Development of a Transformation System for Chlamydia trachomatis: Restoration of Glycogen Biosynthesis by Acquisition of a Plasmid Shuttle Vector

Chlamydia trachomatis remains one of the few major human pathogens for which there is no transformation system. C. trachomatis has a unique obligate intracellular developmental cycle. The extracellular infectious elementary body (EB) is an infectious, electron-dense structure that, following host cell infection, differentiates into a non-infectious replicative form known as a reticulate body (RB). Host cells infected by C. trachomatis that are treated with penicillin are not lysed because this antibiotic prevents the maturation of RBs into EBs. Instead the RBs fail to divide although DNA replication continues. We have exploited these observations to develop a transformation protocol based on expression of β-lactamase that utilizes rescue from the penicillin-induced phenotype. We constructed a vector which carries both the chlamydial endogenous plasmid and an E.coli plasmid origin of replication so that it can shuttle between these two bacterial recipients. The vector, when introduced into C. trachomatis L2 under selection conditions, cures the endogenous chlamydial plasmid. We have shown that foreign promoters operate in vivo in C. trachomatis and that active β-lactamase and chloramphenicol acetyl transferase are expressed. To demonstrate the technology we have isolated chlamydial transformants that express the green fluorescent protein (GFP). As proof of principle, we have shown that manipulation of chlamydial biochemistry is possible by transformation of a plasmid-free C. trachomatis recipient strain. The acquisition of the plasmid restores the ability of the plasmid-free C. trachomatis to synthesise and accumulate glycogen within inclusions. These findings pave the way for a comprehensive genetic study on chlamydial gene function that has hitherto not been possible. Application of this technology avoids the use of therapeutic antibiotics and therefore the procedures do not require high level containment and will allow the analysis of genome function by complementation.

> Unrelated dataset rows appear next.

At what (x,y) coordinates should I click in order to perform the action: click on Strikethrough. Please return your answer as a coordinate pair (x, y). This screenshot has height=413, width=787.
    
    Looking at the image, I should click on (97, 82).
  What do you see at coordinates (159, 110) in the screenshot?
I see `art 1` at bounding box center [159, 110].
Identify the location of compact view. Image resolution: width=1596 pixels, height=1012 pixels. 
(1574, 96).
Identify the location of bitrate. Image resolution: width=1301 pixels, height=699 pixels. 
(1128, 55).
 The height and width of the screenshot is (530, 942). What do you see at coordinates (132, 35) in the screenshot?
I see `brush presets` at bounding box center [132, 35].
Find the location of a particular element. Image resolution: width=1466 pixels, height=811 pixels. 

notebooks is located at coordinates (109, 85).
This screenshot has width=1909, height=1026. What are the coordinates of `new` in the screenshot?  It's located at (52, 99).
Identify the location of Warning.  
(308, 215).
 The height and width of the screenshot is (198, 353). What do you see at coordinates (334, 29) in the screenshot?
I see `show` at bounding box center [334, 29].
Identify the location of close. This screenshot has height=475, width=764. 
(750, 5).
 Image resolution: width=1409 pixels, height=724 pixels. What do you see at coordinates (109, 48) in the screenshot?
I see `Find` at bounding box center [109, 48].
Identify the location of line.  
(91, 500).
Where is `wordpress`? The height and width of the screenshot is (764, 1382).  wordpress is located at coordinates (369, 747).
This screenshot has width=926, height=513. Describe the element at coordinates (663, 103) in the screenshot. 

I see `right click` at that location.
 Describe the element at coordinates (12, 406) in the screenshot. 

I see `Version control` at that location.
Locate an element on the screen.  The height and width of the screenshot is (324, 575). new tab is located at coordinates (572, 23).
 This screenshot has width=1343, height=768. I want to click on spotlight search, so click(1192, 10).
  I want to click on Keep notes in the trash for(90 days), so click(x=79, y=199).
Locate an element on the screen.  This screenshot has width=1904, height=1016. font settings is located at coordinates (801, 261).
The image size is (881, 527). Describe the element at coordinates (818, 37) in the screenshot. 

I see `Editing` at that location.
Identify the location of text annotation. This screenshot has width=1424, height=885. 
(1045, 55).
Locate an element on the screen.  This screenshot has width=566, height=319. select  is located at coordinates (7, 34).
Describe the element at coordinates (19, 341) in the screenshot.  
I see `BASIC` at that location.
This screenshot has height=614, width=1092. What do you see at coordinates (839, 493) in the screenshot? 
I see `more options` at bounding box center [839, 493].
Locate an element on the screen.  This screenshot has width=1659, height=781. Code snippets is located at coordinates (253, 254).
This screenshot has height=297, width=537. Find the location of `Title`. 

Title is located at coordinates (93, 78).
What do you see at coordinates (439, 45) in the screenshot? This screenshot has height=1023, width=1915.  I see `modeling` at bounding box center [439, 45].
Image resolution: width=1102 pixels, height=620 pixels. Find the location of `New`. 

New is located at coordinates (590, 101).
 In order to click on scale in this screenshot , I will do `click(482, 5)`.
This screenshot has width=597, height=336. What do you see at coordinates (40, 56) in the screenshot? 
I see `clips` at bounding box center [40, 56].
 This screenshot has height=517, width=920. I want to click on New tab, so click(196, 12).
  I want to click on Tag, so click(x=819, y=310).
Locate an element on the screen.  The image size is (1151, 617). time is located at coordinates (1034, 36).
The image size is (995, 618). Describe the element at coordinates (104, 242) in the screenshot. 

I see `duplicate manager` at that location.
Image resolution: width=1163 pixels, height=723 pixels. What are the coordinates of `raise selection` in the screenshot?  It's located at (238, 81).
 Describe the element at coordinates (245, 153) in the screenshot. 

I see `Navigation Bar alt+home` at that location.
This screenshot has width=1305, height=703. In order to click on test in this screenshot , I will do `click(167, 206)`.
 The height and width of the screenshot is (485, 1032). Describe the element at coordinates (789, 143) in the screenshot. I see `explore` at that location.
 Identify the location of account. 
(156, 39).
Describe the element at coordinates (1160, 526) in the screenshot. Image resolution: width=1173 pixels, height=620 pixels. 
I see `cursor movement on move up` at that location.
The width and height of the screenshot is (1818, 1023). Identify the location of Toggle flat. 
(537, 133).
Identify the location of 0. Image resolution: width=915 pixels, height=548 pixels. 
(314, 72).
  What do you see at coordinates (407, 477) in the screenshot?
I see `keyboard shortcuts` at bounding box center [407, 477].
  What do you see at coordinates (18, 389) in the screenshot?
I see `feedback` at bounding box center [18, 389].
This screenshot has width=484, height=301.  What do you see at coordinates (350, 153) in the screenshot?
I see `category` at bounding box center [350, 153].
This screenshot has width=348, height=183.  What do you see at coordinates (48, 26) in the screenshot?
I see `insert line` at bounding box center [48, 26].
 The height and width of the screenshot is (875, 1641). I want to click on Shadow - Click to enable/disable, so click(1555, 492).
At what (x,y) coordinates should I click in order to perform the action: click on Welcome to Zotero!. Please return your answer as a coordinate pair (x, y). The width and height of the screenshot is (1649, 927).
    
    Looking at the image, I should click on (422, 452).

C. trachomatis is a major human pathogen for which there is no means of genetically manipulating its DNA. It is an obligate intracellular bacterium which has a complex developmental cycle that takes place in a specialized host cell cytoplasmic vacuole known as an inclusion. We have constructed a shuttle vector based on the chlamydial plasmid and developed a new approach to select genetically modified bacteria. It uses rescue by selection of stable infectious, penicillin-resistant C. trachomatis from a pool of non-dividing, non-infectious C. trachomatis (induced by penicillin arrest of the developmental cycle). The transformed C. trachomatis is also cured of its endogenous plasmid by the selection of the transforming vector. The vector was modified to express the green fluorescent protein (GFP) in both Chlamydia and E. coli. We have genetically manipulated a plasmid-free recipient strain of C. trachomatis and shown restoration of the ability of this recipient strain to synthesize and accumulate glycogen within inclusions upon acquisition of the shuttle vector. The ability to transform and manipulate C. trachomatis using a complementation based vector is an important advance that opens up the field of Chlamydia research.